Lawmakers proposed the measure in June in response to the outcome in the former Stanford swimmer’s trial.

Turner was sentenced to six months in jail and three years of probation for sexually assaulting a 23-year-old unconscious woman in 2015 behind a trash bin on the university’s campus. Critics condemned the sentence from Santa Clara County Judge Aaron Persky as too lenient, leading to efforts to recall Persky and change sentencing laws for sexual assault.

The Santa Clara County district attorney’s office had requested the maximum sentence of six years, based largely on the woman’s condition.

Turner would have served the sentence in a state prison, as opposed to the sentence he is currently serving in the Santa Clara County jail. He is scheduled to be released Friday.

Under current state law, those convicted of certain sex crimes such as rape by force and aggravated sexual assault of a child are ineligible for probation or a suspended sentence and must serve prison time.

AB 2888 would amend the law to create the same punishment for those convicted of rape, sodomy, penetration with a foreign object and oral sex if the victim was unconscious or incapable of giving consent due to intoxication.

Santa Clara County District Attorney Jeff Rosen said in June that he hoped the bill would “changes hearts and minds.”

“Why under the law is the sexual assault of an unconscious woman less terrible than that of a conscious woman, ” Rosen asked at the time. “Is it less degrading? Less traumatic?”

Opponents of the measure liken its potential impact to that of mandatory minimum sentences for drug offenses, which are now being dismantled amid evidence that they disproportionately impact minorities and contributed to California’s crisis of overcrowded prisons.

“There’s no evidence that longer prison sentences serve as deterrents,” said University of the Pacific law professor Michael Vitiello, calling it a reactive measure to the latest crime du jour.

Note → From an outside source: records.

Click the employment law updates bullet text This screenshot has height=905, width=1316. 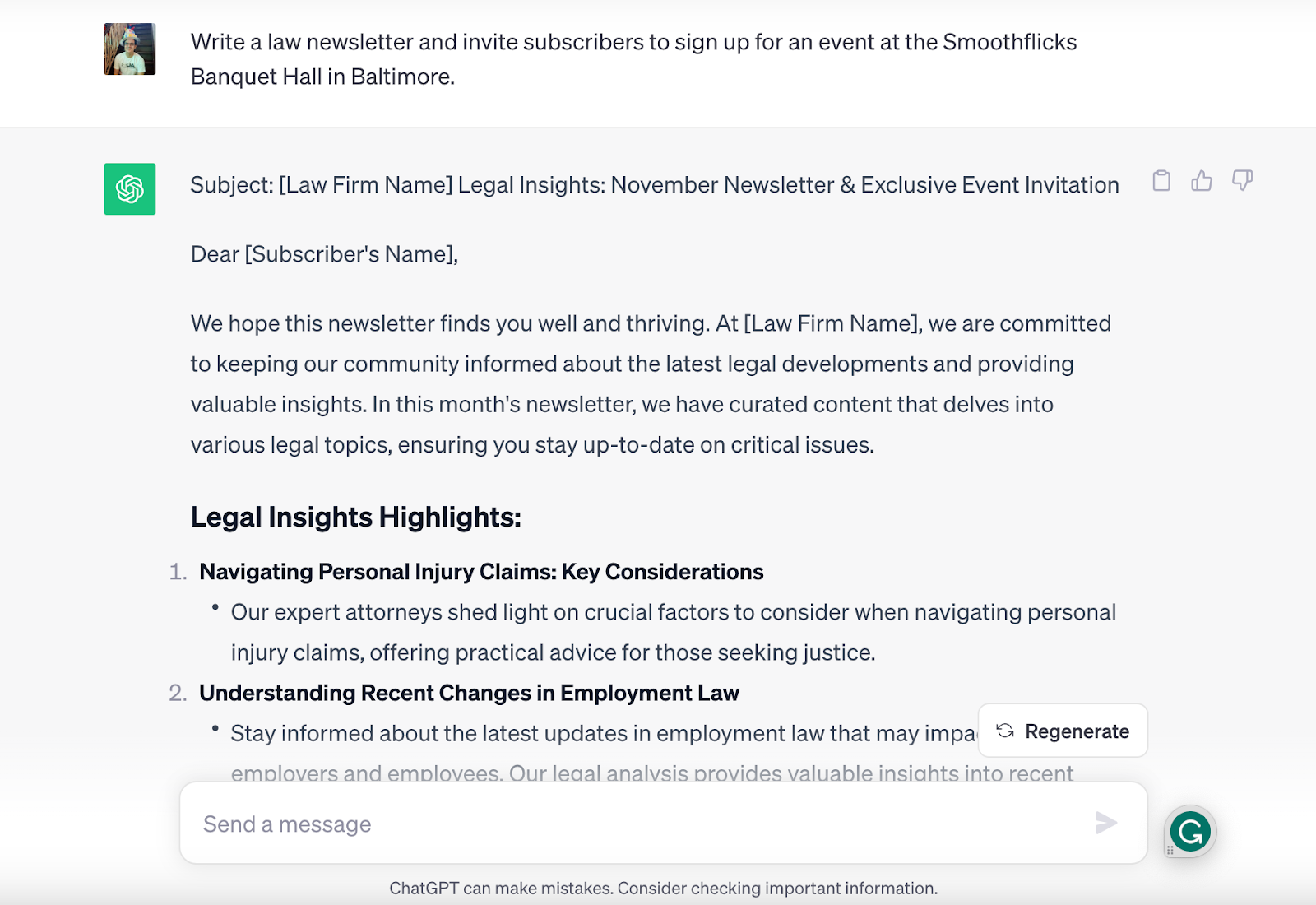click(603, 734)
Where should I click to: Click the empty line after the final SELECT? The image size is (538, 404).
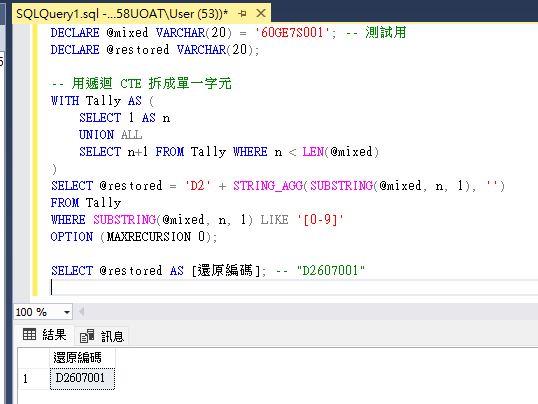[292, 287]
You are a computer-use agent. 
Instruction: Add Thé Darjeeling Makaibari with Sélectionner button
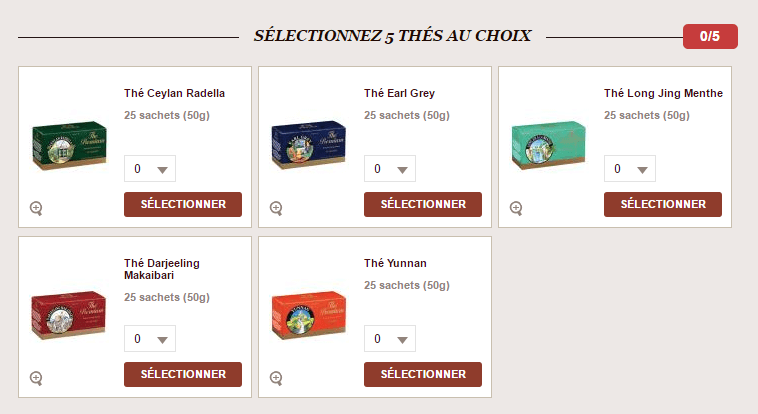[x=182, y=374]
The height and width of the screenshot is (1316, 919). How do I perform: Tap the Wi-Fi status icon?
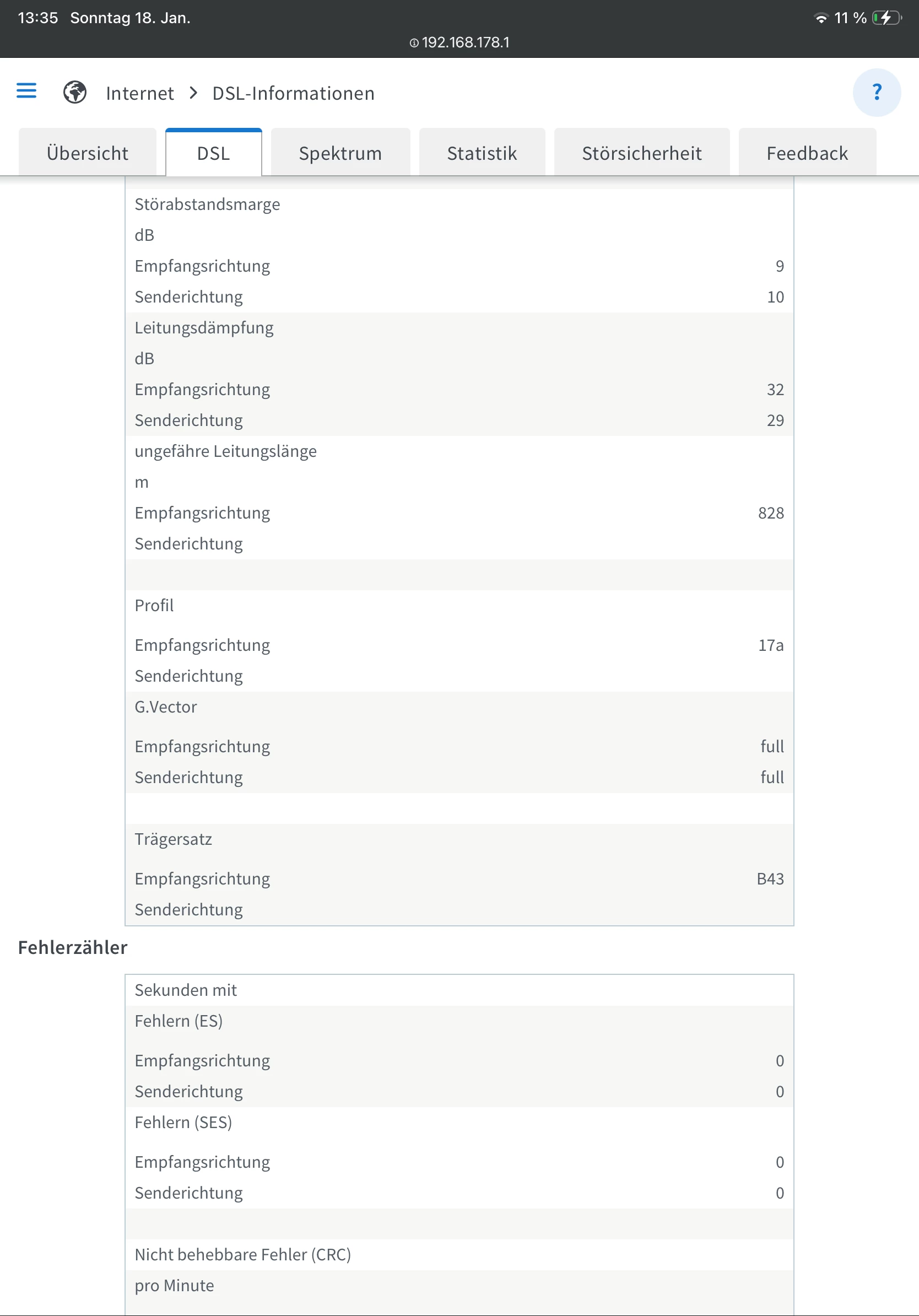[x=820, y=18]
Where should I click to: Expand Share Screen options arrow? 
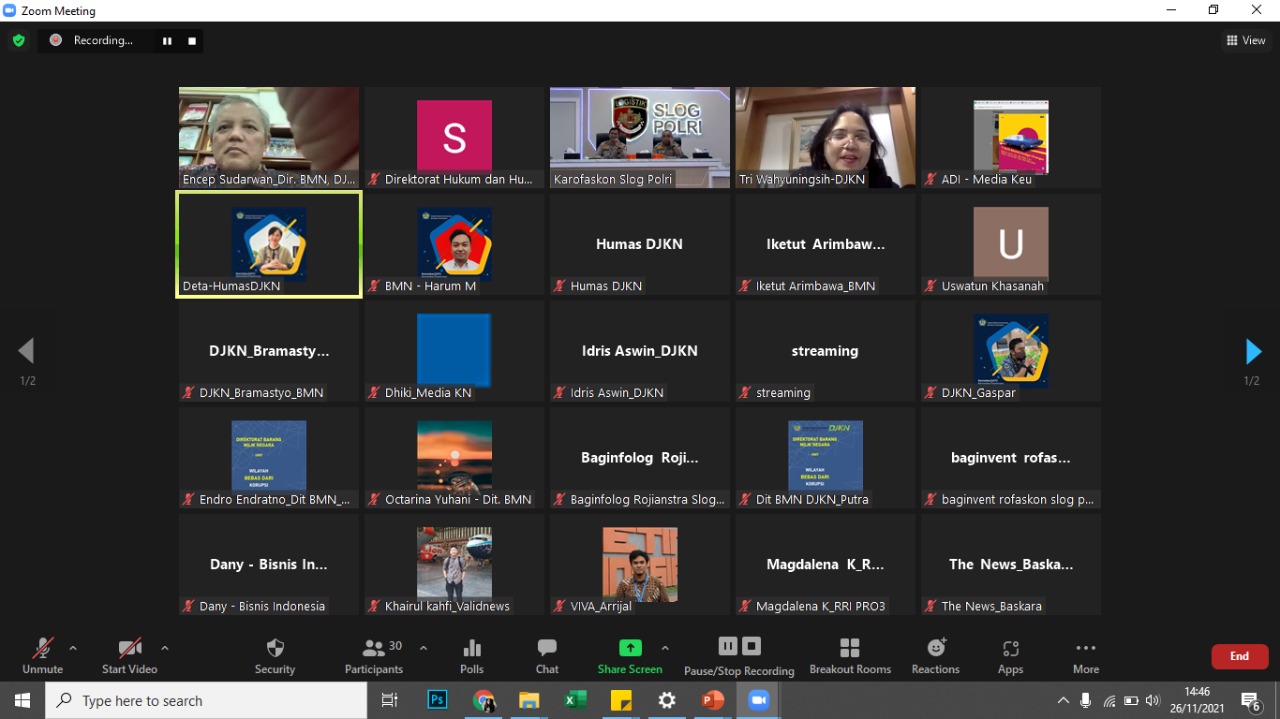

“There are real costs to spending so much money on our prison system. It means that there aren’t resources for other things, like education and more law enforcement on the streets.”

A victim impact statement penned by Turner’s unidentified victim and submitted to Persky for sentencing consideration drew the case into the spotlight, sparking widespread outrage over the sentence.

In 12-page statement, addressed to Turner, she described going to a fraternity party near Stanford and drinking until she blacked out. She woke in a hospital with pine needles in her hair, unaware of what happened to her between the time of the party and returning to consciousness.

She described the traumatic and humiliating experience of enduring an hourslong forensic exam for sexual assault, urging Persky to hand down the maximum sentence.

“My life has been on hold for over a year, a year of anger, anguish and uncertainty, until a jury of my peers rendered a judgment that validated the injustices I had endured,” she wrote.